For a detailed specification of the filters,
refer to the [documentation](https://docs.haystack.deepset.ai/v2.0/docs/metadata-filtering)
**Arguments**:
- `filters`: The filters to apply to the document list.
**Raises**:
- `TypeError`: If `filters` is not a dictionary.
- `ValueError`: If `filters` syntax is invalid.
**Returns**:
A list of Documents that match the given filters.
#### PgvectorDocumentStore.write\_documents
```python
def write_documents(documents: List[Document],
policy: DuplicatePolicy = DuplicatePolicy.NONE) -> int
```
Writes documents to the document store.
**Arguments**:
- `documents`: A list of Documents to write to the document store.
- `policy`: The duplicate policy to use when writing documents.
**Raises**:
- `ValueError`: If `documents` contains objects that are not of type `Document`.
- `DuplicateDocumentError`: If a document with the same id already exists in the document store
and the policy is set to `DuplicatePolicy.FAIL` (or not specified).
- `DocumentStoreError`: If the write operation fails for any other reason.
**Returns**:
The number of documents written to the document store.

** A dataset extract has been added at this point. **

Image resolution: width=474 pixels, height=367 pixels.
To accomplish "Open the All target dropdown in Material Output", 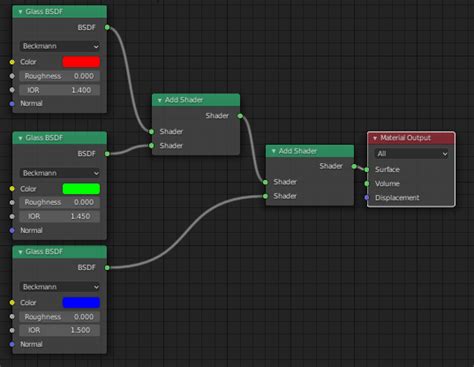I will pyautogui.click(x=411, y=154).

#### PgvectorDocumentStore.write\_documents\_async
```python
async def write_documents_async(
documents: List[Document],
policy: DuplicatePolicy = DuplicatePolicy.NONE) -> int
```
Asynchronously writes documents to the document store.
**Arguments**:
- `documents`: A list of Documents to write to the document store.

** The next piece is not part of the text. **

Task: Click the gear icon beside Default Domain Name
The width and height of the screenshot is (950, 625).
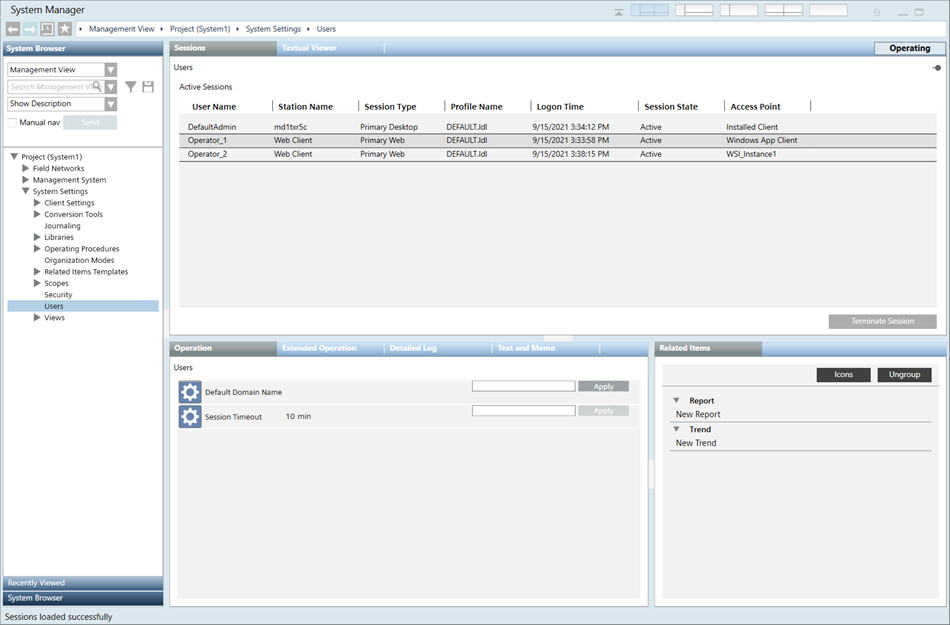Action: click(190, 392)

- `policy`: The duplicate policy to use when writing documents.
**Raises**:
- `ValueError`: If `documents` contains objects that are not of type `Document`.
- `DuplicateDocumentError`: If a document with the same id already exists in the document store
and the policy is set to `DuplicatePolicy.FAIL` (or not specified).
- `DocumentStoreError`: If the write operation fails for any other reason.
**Returns**:
The number of documents written to the document store.
#### PgvectorDocumentStore.delete\_documents
```python
def delete_documents(document_ids: List[str]) -> None
```
Deletes documents that match the provided `document_ids` from the document store.
**Arguments**:
- `document_ids`: the document ids to delete
#### PgvectorDocumentStore.delete\_documents\_async
```python
async def delete_documents_async(document_ids: List[str]) -> None
```
Asynchronously deletes documents that match the provided `document_ids` from the document store.
**Arguments**:
- `document_ids`: the document ids to delete
#### PgvectorDocumentStore.delete\_all\_documents
```python
def delete_all_documents() -> None
```
Deletes all documents in the document store.
#### PgvectorDocumentStore.delete\_all\_documents\_async
```python
async def delete_all_documents_async() -> None
```
Asynchronously deletes all documents in the document store.